- WORK TASK
Leave out the pictures, and retype only the lines from the beginning of the material through the line that contains "628x353 pixels.", including both.

- PROVIDED RECORDS

<<<<

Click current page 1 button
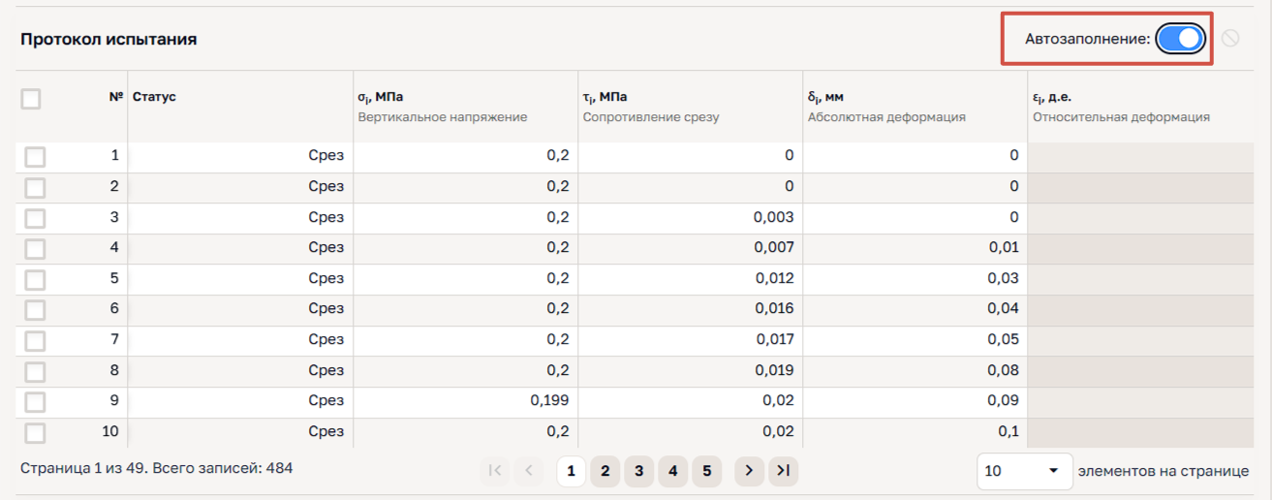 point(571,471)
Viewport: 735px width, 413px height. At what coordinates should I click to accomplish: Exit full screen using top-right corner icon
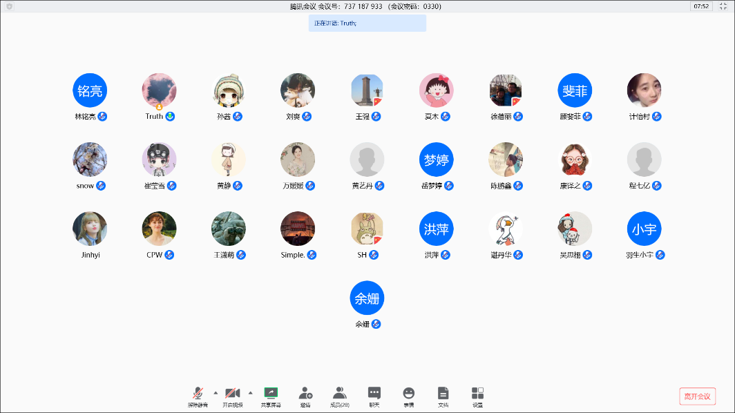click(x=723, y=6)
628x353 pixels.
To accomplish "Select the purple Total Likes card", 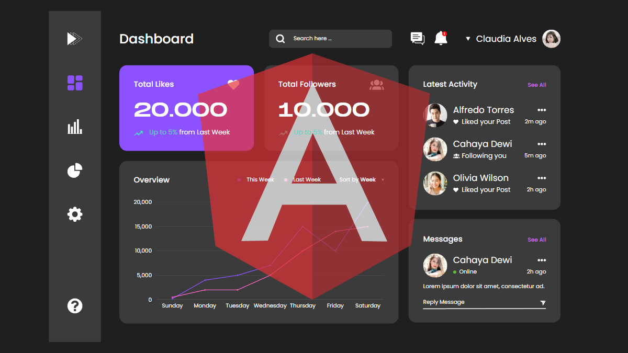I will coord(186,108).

>>>>

- COMPLETED TASK
Click current page 1 button
 point(571,471)
Viewport: 735px width, 413px height. At what coordinates should I click to accomplish: Exit full screen using top-right corner icon
click(x=723, y=6)
628x353 pixels.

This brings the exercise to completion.